--- START ---

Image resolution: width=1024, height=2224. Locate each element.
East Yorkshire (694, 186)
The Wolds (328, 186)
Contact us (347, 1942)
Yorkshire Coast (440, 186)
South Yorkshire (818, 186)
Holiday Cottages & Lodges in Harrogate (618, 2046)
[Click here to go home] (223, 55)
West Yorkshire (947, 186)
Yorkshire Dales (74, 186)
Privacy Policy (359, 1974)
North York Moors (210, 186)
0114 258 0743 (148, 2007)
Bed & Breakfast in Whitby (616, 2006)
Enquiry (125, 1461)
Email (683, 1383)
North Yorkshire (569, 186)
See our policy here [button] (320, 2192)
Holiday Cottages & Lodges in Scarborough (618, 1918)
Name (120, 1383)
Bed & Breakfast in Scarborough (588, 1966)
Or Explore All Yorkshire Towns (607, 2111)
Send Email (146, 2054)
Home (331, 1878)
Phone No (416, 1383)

--- END ---

Reproduce the material above precisely, omitting nothing.

Image resolution: width=1024, height=2224. Locate each element.
East Yorkshire (694, 186)
The Wolds (328, 186)
Contact us (347, 1942)
Yorkshire Coast (440, 186)
South Yorkshire (818, 186)
Holiday Cottages & Lodges in Harrogate (618, 2046)
[Click here to go home] (223, 55)
West Yorkshire (947, 186)
Yorkshire Dales (74, 186)
Privacy Policy (359, 1974)
North York Moors (210, 186)
0114 258 0743 (148, 2007)
Bed & Breakfast in Whitby (616, 2006)
Enquiry (125, 1461)
Email (683, 1383)
North Yorkshire (569, 186)
See our policy here [button] (320, 2192)
Holiday Cottages & Lodges in Scarborough (618, 1918)
Name (120, 1383)
Bed & Breakfast in Scarborough (588, 1966)
Or Explore All Yorkshire Towns (607, 2111)
Send Email (146, 2054)
Home (331, 1878)
Phone No (416, 1383)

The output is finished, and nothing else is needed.